TEXT EXCERPT
Segment Open

Israeli forces attacked a target on the Syrian-Lebanese border overnight, reports Reuters, possibly out of concern that the Syria civil war is spilling over onto its neighbors. “The sources, who declined to be named because of the sensitivity of the issue, had no further information about what might have been hit or where precisely the attack happened,” reads the Reuters report. According to Al Monitor’s Laura Rozen, the target was an alleged weapons convoy. Israel’s Haaretz newspaper hasn’t confirmed the attack, but they are reporting that the Lebanon says that Israeli Air Force jets breached Lebanese air space.
The attack comes one day after Israeli defense sources told Reuters’s Dan Williams they were concerned that Syrian weapons, both chemical and conventional, might fall into hands of Hezbollah in Lebanon. Williams wrote:
“Israeli officials have also voiced concern about Syria’s advanced Russian-supplied weapons, including anti-aircraft and anti-ship missiles. Israel fears that should such weapons fall into the hands of the Iranian-backed Hezbollah in neighboring Lebanon, this could dent the Jewish state’s superiority in any future confrontation.”
Just this past Sunday Prime Minister Benjamin Netanyahu voiced the same concerns—that there would be a risk of chemical weapons landing into Hezbollah’s hands, hinting at the need for an Israeli intervention. A spokesperson for the Israeli Defense Forces would not comment on the attack.
The Atlantic wire
Update by Reuters
“There was definitely a hit in the border area,” one security source said. A Western diplomat in the region who asked about the strike said “something has happened”, without elaborating.
An activist in Syria who works with a network of opposition groups around the country said that she had heard of a strike in southern Syria from her colleagues but could not confirm it. A strike just inside Lebanon would appear a less diplomatically explosive option for Israel to avoid provoking Syrian ally Iran.
BORDER STRIKE
Whether the strike took place within Syrian territory, or over the border in Lebanon, could affect any escalation from the incident. Iran, Israel’s arch-foe and one of Damascus’s few allies, said on Saturday it would consider any attack on Syria as an attack on itself. During and since Israel’s 2006 war with Hezbollah, there have been unconfirmed reports of Israeli strikes on convoys just after they entered Lebanon from Syria.
Israel has long made clear it claims a right to act preemptively against enemy capabilities. Alluding to this, air force chief Major-General Amir Eshel on Tuesday said his corps was involved in a covert and far-flung “campaign between wars”.
“This campaign is 24/7, 365 days a year,” Eshel told an international conference. “We are taking action to reduce the immediate threats, to create better conditions in which we will be able to win the wars, when they happen.”
He did not elaborate on any operations, but did single out the threat Israel saw from Syria’s arsenal, calling it “huge, part of it state-of-the-art, part of it unconventional”.

Segment Closed

(Saved entries)
Segment Open

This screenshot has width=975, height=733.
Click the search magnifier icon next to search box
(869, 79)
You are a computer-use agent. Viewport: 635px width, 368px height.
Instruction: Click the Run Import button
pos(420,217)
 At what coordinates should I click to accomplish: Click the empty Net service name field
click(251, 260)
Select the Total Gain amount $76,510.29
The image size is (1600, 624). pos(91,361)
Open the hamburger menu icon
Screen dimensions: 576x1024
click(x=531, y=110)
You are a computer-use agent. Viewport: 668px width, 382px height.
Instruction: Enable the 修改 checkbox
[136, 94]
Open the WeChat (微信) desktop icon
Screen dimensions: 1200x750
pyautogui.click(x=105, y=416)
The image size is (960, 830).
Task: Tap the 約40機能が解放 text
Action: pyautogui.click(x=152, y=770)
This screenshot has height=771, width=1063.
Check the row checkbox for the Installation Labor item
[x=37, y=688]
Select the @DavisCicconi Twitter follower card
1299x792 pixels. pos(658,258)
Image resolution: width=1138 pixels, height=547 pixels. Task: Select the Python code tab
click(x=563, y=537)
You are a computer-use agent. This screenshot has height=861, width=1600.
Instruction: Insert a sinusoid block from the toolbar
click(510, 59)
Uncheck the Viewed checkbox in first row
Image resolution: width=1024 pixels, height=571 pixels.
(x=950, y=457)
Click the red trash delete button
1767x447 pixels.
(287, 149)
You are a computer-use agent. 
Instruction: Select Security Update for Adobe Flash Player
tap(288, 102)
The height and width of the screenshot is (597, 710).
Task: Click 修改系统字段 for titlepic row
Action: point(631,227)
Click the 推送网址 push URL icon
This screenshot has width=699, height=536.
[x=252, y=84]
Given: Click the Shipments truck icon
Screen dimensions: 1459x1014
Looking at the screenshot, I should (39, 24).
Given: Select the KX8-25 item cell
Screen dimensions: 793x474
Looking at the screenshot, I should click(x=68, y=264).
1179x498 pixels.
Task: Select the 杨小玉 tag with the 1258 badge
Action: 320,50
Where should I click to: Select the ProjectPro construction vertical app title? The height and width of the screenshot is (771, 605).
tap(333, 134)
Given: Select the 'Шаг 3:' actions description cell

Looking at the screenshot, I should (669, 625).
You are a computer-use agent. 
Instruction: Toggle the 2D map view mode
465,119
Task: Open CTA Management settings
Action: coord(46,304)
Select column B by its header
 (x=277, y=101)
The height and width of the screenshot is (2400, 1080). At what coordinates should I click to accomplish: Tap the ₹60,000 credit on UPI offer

Segment Closed

TASK BRIEF
Continue the news report on the Israeli strike near the Syrian-Lebanese border, starting after its final sentence. The listing is separate material and has no connection to the report on the Israeli strike.

RESPONSE BELOW
Israel fought an inconclusive war in Lebanon with Iranian-backed Hezbollah in 2006. Its aircraft then faced little threat, though its navy was taken aback when a cruise missile hit a ship off the Lebanese coast. Israeli tanks suffered losses to rockets and commanders are concerned Hezbollah may get better weaponry.
Israeli jets regularly enter Lebanese airspace, but its forces have been more discreet about Syrian incursions.
Israel’s bombing of a suspected Syrian nuclear reactor in 2007, though revealed by then U.S. President George W. Bush and Vice President Dick Cheney, is still not formally acknowledged by the Israelis.
According to Bush, then Israeli Prime Minister Ehud Olmert sought to keep the matter quiet so as to reduce the risk of Assad feeling public pressure to retaliate. Syria and Israel are technically at war but have not exchanged fire in a significant way in decades.
A U.N. force sits on the line, north of the Israeli-occupied Golan Heights, where a ceasefire ended their last war in 1973.
Israeli media reported this week that the country’s national security adviser, Yaakov Amidror, was sent to Russia and its military intelligence chief Major-General Aviv Kochavi to the United States for consultations.
Shashank Joshi of the Royal United Services Institute (RUSI) in London said that there are indications that Hezbollah is training near chemical weapons sites in Syria, with which the Shi’ite Lebanese militia has historically had a strong alliance.
“We also know that (Syria’s) use of tactical ballistic missiles has been escalating – presumably as air power becomes harder to use in contested areas, and rebels seize larger targets like bases that are amenable to missile attack,” he said.
Worries about Syria and Hezbollah have sent Israelis lining up for government-issued gas masks. According to the Israel post office, which is handling distribution of the kits, demand roughly trebled this week.
“It looks like every kind of discourse on this or that security matter contributes to public vigilance,” its deputy director Haim Azaki told Israel’s Army Radio. “We have really seen a very significant jump in demand.”